Once the pictures are set aside, transcribe each line of the data exactly.

[Collected data]
◇ ◇ ◇ ◇ ◇

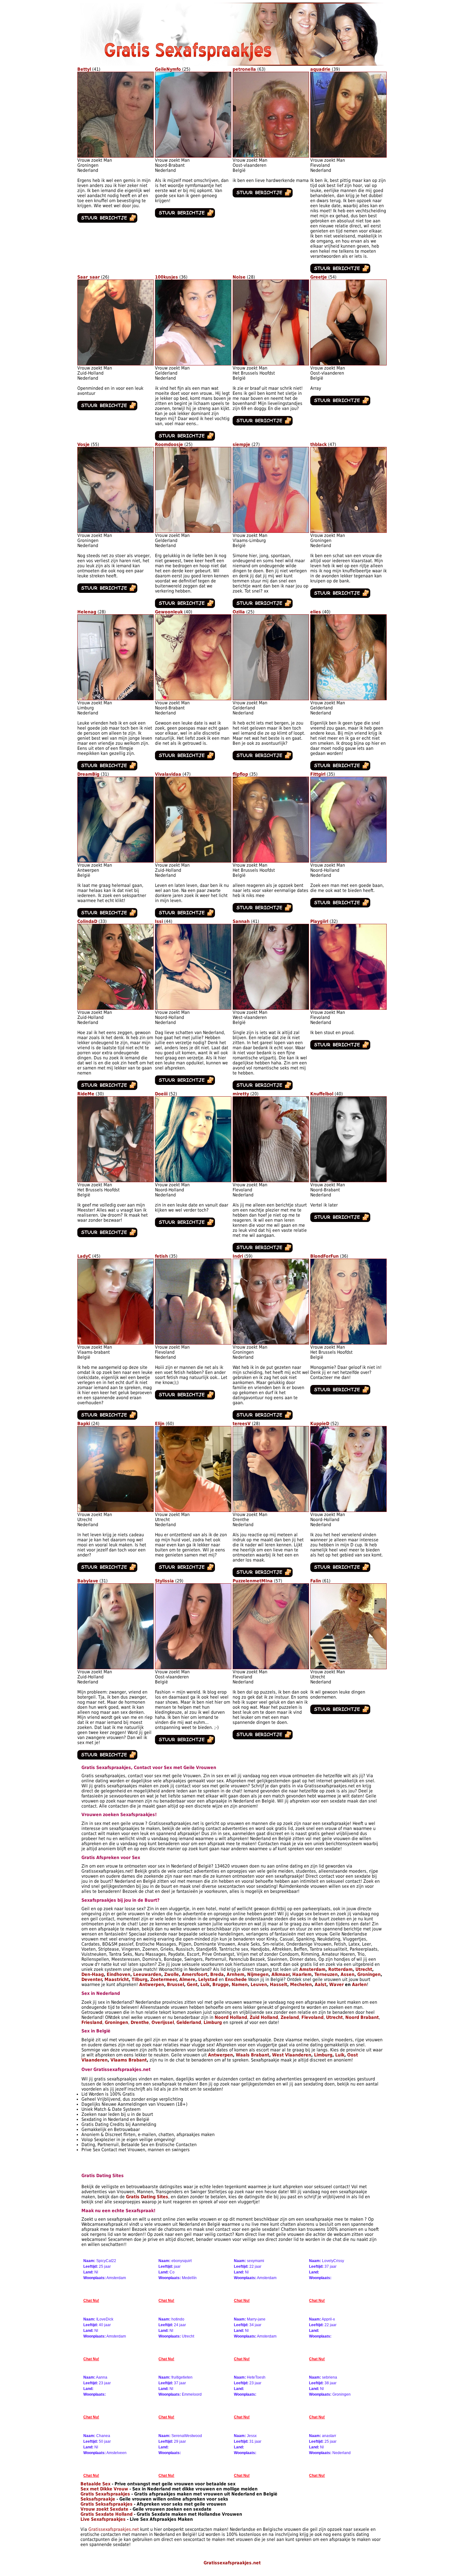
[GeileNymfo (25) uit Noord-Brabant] (193, 156)
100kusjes (166, 277)
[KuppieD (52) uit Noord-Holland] (348, 1510)
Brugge (220, 1984)
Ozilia (239, 611)
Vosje (83, 444)
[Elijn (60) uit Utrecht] (193, 1510)
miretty (241, 1093)
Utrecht (363, 1969)
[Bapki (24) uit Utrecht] (115, 1510)
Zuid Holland (264, 2017)
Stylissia (164, 1580)
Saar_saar (88, 277)
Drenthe (140, 2022)
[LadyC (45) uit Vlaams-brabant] (115, 1342)
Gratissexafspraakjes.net (113, 2529)
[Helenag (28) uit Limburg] (115, 698)
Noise (239, 277)
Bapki (83, 1423)
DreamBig (88, 774)
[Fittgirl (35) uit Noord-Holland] (348, 861)
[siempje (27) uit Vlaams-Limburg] (271, 531)
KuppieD (319, 1423)
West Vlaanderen (291, 2054)
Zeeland (290, 2017)
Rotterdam (340, 1969)
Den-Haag (92, 1974)
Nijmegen (258, 1974)
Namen (240, 1984)
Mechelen (301, 1984)
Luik (205, 1984)
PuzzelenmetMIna (253, 1580)
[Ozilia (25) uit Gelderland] (271, 698)
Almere (187, 1979)
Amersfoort (194, 1974)
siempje (241, 444)
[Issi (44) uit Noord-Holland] (193, 1008)
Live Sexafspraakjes (103, 2519)
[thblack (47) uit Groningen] (348, 531)
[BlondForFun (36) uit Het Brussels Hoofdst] (348, 1342)
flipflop (240, 774)
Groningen (369, 1974)
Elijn (159, 1423)
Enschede (236, 1979)
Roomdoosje (169, 444)
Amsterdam (312, 1969)
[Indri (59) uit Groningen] (271, 1342)
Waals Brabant (252, 2054)
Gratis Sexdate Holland (106, 2514)
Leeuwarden (147, 1974)
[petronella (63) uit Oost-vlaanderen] (271, 156)
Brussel (175, 1984)
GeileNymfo (168, 69)
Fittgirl (317, 774)
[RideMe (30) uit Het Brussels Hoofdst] (115, 1180)
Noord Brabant (362, 2017)
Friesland (91, 2022)
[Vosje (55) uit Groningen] (115, 531)
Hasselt (278, 1984)
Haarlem (302, 1974)
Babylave (87, 1580)
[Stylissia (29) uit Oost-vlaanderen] (193, 1667)
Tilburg (139, 1979)
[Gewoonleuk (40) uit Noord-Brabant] (193, 698)
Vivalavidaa (168, 774)
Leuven (259, 1984)
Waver (336, 1984)
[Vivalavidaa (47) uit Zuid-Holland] (193, 861)
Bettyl (84, 69)
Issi (159, 921)
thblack (318, 444)
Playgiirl (319, 921)
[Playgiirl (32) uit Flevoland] (348, 1008)
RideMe (85, 1093)
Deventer (91, 1979)
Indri (238, 1256)
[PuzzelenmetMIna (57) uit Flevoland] (271, 1667)
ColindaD (87, 921)
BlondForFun (324, 1256)
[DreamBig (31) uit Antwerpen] (115, 861)
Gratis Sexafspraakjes (105, 2493)
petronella (244, 69)
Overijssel (163, 2022)
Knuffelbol (321, 1093)
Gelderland (188, 2022)
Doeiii (161, 1093)
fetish (161, 1256)
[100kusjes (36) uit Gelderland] (193, 363)
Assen (347, 1974)
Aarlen (359, 1984)
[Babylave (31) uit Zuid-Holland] (115, 1667)
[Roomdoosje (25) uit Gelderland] (193, 531)
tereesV (242, 1423)
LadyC (84, 1256)
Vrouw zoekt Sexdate (104, 2509)
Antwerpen (151, 1984)
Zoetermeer (163, 1979)
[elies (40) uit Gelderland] (348, 698)
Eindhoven (118, 1974)
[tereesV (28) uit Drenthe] (271, 1510)
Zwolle (171, 1974)
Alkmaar (280, 1974)
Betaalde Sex (95, 2483)
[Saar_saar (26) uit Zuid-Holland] (115, 363)
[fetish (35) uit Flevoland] (193, 1342)
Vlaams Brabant (128, 2059)
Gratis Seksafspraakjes (106, 2504)
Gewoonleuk (169, 611)
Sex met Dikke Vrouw (104, 2488)
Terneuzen (326, 1974)
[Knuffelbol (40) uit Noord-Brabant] (348, 1180)
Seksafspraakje (97, 2498)
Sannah (241, 921)
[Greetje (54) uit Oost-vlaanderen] (348, 363)
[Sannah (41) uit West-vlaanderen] (271, 1008)
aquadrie (320, 69)
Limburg (213, 2022)
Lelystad (207, 1979)
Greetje (318, 277)
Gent (192, 1984)
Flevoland (312, 2017)
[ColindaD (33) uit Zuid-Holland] (115, 1008)
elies (315, 611)
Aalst (320, 1984)
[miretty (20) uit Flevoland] (271, 1180)
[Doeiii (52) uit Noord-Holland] (193, 1180)
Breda (217, 1974)
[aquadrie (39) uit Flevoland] (348, 156)
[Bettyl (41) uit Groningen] (115, 156)
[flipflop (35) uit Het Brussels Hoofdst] (271, 861)
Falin (315, 1580)
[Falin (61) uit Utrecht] (348, 1667)
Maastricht (116, 1979)
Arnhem (235, 1974)
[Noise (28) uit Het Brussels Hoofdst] (271, 363)
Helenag (86, 611)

◇ ◇ ◇ ◇ ◇

REPLY:
[GeileNymfo (25) uit Noord-Brabant] (193, 156)
100kusjes (166, 277)
[KuppieD (52) uit Noord-Holland] (348, 1510)
Brugge (220, 1984)
Ozilia (239, 611)
Vosje (83, 444)
[Elijn (60) uit Utrecht] (193, 1510)
miretty (241, 1093)
Utrecht (363, 1969)
[Bapki (24) uit Utrecht] (115, 1510)
Zuid Holland (264, 2017)
Stylissia (164, 1580)
Saar_saar (88, 277)
Drenthe (140, 2022)
[LadyC (45) uit Vlaams-brabant] (115, 1342)
Gratissexafspraakjes.net (113, 2529)
[Helenag (28) uit Limburg] (115, 698)
Noise (239, 277)
Bapki (83, 1423)
DreamBig (88, 774)
[Fittgirl (35) uit Noord-Holland] (348, 861)
[siempje (27) uit Vlaams-Limburg] (271, 531)
KuppieD (319, 1423)
West Vlaanderen (291, 2054)
Zeeland (290, 2017)
Rotterdam (340, 1969)
Den-Haag (92, 1974)
Nijmegen (258, 1974)
Namen (240, 1984)
Mechelen (301, 1984)
Luik (205, 1984)
PuzzelenmetMIna (253, 1580)
[Ozilia (25) uit Gelderland] (271, 698)
Almere (187, 1979)
Amersfoort (194, 1974)
siempje (241, 444)
[Issi (44) uit Noord-Holland] (193, 1008)
Live Sexafspraakjes (103, 2519)
[thblack (47) uit Groningen] (348, 531)
[BlondForFun (36) uit Het Brussels Hoofdst] (348, 1342)
flipflop (240, 774)
Groningen (369, 1974)
Elijn (159, 1423)
Enschede (236, 1979)
Roomdoosje (169, 444)
Amsterdam (312, 1969)
[Indri (59) uit Groningen] (271, 1342)
Waals Brabant (252, 2054)
Gratis Sexdate Holland (106, 2514)
Leeuwarden (147, 1974)
[petronella (63) uit Oost-vlaanderen] (271, 156)
Brussel (175, 1984)
GeileNymfo (168, 69)
Fittgirl (317, 774)
[RideMe (30) uit Het Brussels Hoofdst] (115, 1180)
Noord Brabant (362, 2017)
Friesland (91, 2022)
[Vosje (55) uit Groningen] (115, 531)
Hasselt (278, 1984)
Haarlem (302, 1974)
Babylave (87, 1580)
[Stylissia (29) uit Oost-vlaanderen] (193, 1667)
Tilburg (139, 1979)
[Gewoonleuk (40) uit Noord-Brabant] (193, 698)
Vivalavidaa (168, 774)
Leuven (259, 1984)
Waver (336, 1984)
[Vivalavidaa (47) uit Zuid-Holland] (193, 861)
Bettyl (84, 69)
Issi (159, 921)
thblack (318, 444)
Playgiirl (319, 921)
[Playgiirl (32) uit Flevoland] (348, 1008)
RideMe (85, 1093)
Deventer (91, 1979)
Indri (238, 1256)
[PuzzelenmetMIna (57) uit Flevoland] (271, 1667)
ColindaD (87, 921)
BlondForFun (324, 1256)
[DreamBig (31) uit Antwerpen] (115, 861)
Gratis Sexafspraakjes (105, 2493)
petronella (244, 69)
Overijssel (163, 2022)
Knuffelbol (321, 1093)
Gelderland (188, 2022)
Doeiii (161, 1093)
fetish (161, 1256)
[100kusjes (36) uit Gelderland] (193, 363)
Assen (347, 1974)
Aarlen (359, 1984)
[Babylave (31) uit Zuid-Holland] (115, 1667)
[Roomdoosje (25) uit Gelderland] (193, 531)
tereesV (242, 1423)
LadyC (84, 1256)
Vrouw zoekt Sexdate (104, 2509)
Antwerpen (151, 1984)
Zoetermeer (163, 1979)
[elies (40) uit Gelderland] (348, 698)
Eindhoven (118, 1974)
[tereesV (28) uit Drenthe] (271, 1510)
Zwolle (171, 1974)
Alkmaar (280, 1974)
Betaalde Sex (95, 2483)
[Saar_saar (26) uit Zuid-Holland] (115, 363)
[fetish (35) uit Flevoland] (193, 1342)
Vlaams Brabant (128, 2059)
Gratis Seksafspraakjes (106, 2504)
Gewoonleuk (169, 611)
Sex met Dikke Vrouw (104, 2488)
Terneuzen (326, 1974)
[Knuffelbol (40) uit Noord-Brabant] (348, 1180)
Seksafspraakje (97, 2498)
Sannah (241, 921)
[Greetje (54) uit Oost-vlaanderen] (348, 363)
[Sannah (41) uit West-vlaanderen] (271, 1008)
aquadrie (320, 69)
Limburg (213, 2022)
Lelystad (207, 1979)
Greetje (318, 277)
Gent (192, 1984)
Flevoland (312, 2017)
[ColindaD (33) uit Zuid-Holland] (115, 1008)
elies (315, 611)
Aalst (320, 1984)
[miretty (20) uit Flevoland] (271, 1180)
[Doeiii (52) uit Noord-Holland] (193, 1180)
Breda (217, 1974)
[aquadrie (39) uit Flevoland] (348, 156)
[Bettyl (41) uit Groningen] (115, 156)
[flipflop (35) uit Het Brussels Hoofdst] (271, 861)
Falin (315, 1580)
[Falin (61) uit Utrecht] (348, 1667)
Maastricht (116, 1979)
Arnhem (235, 1974)
[Noise (28) uit Het Brussels Hoofdst] (271, 363)
Helenag (86, 611)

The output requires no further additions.